With respect:
You and
@JasperL seem to be immune to digesting information that goes against your unfounded beliefs. There are plenty of credible links and quotes in this thread that explicitly state the serious risks of eating keto and keto-like diets.
Not really. The only "serious" risks mentioned are for very special cases, like those with existing kidney disease or pregnant women. For the rest of us, including the huge number of people in our country obese or with T2D, the risks are not so apparent, although obviously anyone taking drugs to control T2B or high blood pressure should only eat keto under close supervision because they may need their meds adjusted for a lower carb diet.
The human body is meant to use glucose: blood-sugar levels are very important.

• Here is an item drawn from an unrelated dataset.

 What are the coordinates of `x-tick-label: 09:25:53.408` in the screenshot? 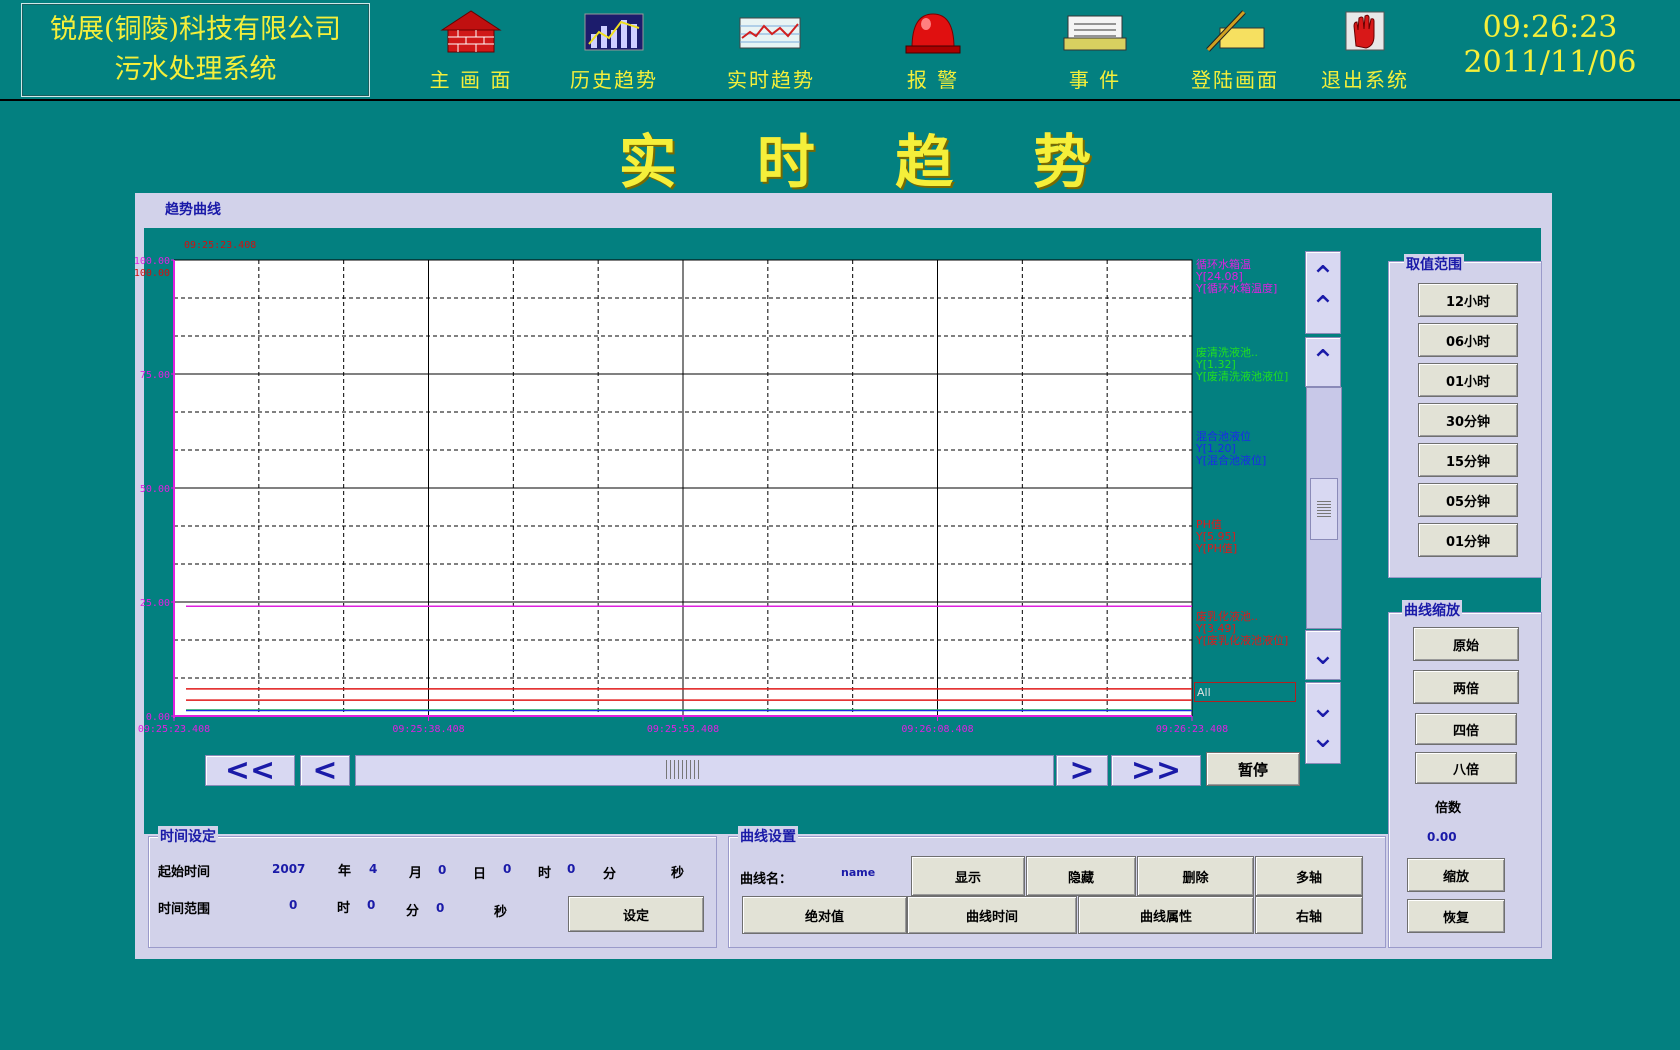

It will use glucose, but it's "meant" to use both glucose, which the body can produce just fine from fat and protein, and ketones. And someone reasonably healthy will not suffer from hypoglycemia after adjusting to burning fat for fuel. That might be a risk to someone carb addicted, but that effect is short lived. Otherwise, the body keeps glucose levels in a healthy range without effort on our part. It's why our ancestors didn't die when they had to fast for a few days or weeks, and in fact were mentally sharp and physically able to hunt and kill prey while in a fasted state.
The human body will resort to using ketones, if it can't get glucose. The human body will use all kinds of unhealthy strategies as efforts to survive.
But that's just nonsense. Our bodies developed the ability to store fat as a "survival mechanism" when food is scarce, which for our ancestors was pretty much all the time. And if you want to call that ability to burn ingested or stored fat as fuel an "unhealthy strategy" then you'll need a cite to some serious research, not an opinion piece.
An analogy: Keto and keto-like diets are like burning bunker fuel (very heavy and dirty ship fuel) in a car meant to run on unleaded gasoline.
But this "car" - meaning my body - feels awesome burning so-called bunker fuel. All our bodies are in fact designed to burn on a range of fuels, and operate at peak condition, mentally and physically, on all those fuels - glucose, fat, protein, ketones.
It's called metabolic flexibility. When our ancestors had fat and protein from a killed deer, their bodies ran on that just fine. When they had a few weeks of fruit or other carbs, they ate them, and did fine on that as fuel. But the idea that our bodies were designed over millions of years to only operate optimally on foods simply not available to our ancestors much of those years is frankly absurd. Grains, for example, are a recent addition to our diet - only in earnest maybe 10,000 years ago, and then many societies still were largely carnivore and thrived on that all the way through the modern era. See, for example, native Americans that survived very heavily on buffalo, or those in the frozen north that eat nothing but animals since plants don't grow at all in those environments.
Another car analogy: Keto and keto-like diets are like saying cars should run on a 1:14.7 air-fuel ratio instead of the proper 14.7:1 air-fuel ratio.
But you've not demonstrated that burning ketones isn't healthy. Again, the research is clear our brains, for example, LOVE running on ketones. And lots of extreme endurance athletes are training their bodies to use fat for fuel, which is an advantage for someone running 30-50 miles and who doesn't need a shot of carbs every 30 minutes to make it to the end of the race. It's an advantage in all kinds of situations where a person might be required to go without a meal for long periods of time, and needs to remain mentally sharp and physically capable - soldiers for instance.
Obesity, type 2 diabetes, and all kinds of other preventable "lifestyle" diseases are due to NOT following recommended dietary guidelines. Keto and keto-like diets purposely do NOT follow recommended dietary guidelines.
Citation needed....
If you know what causes all that and can show the research, you're a good candidate for a Nobel Prize.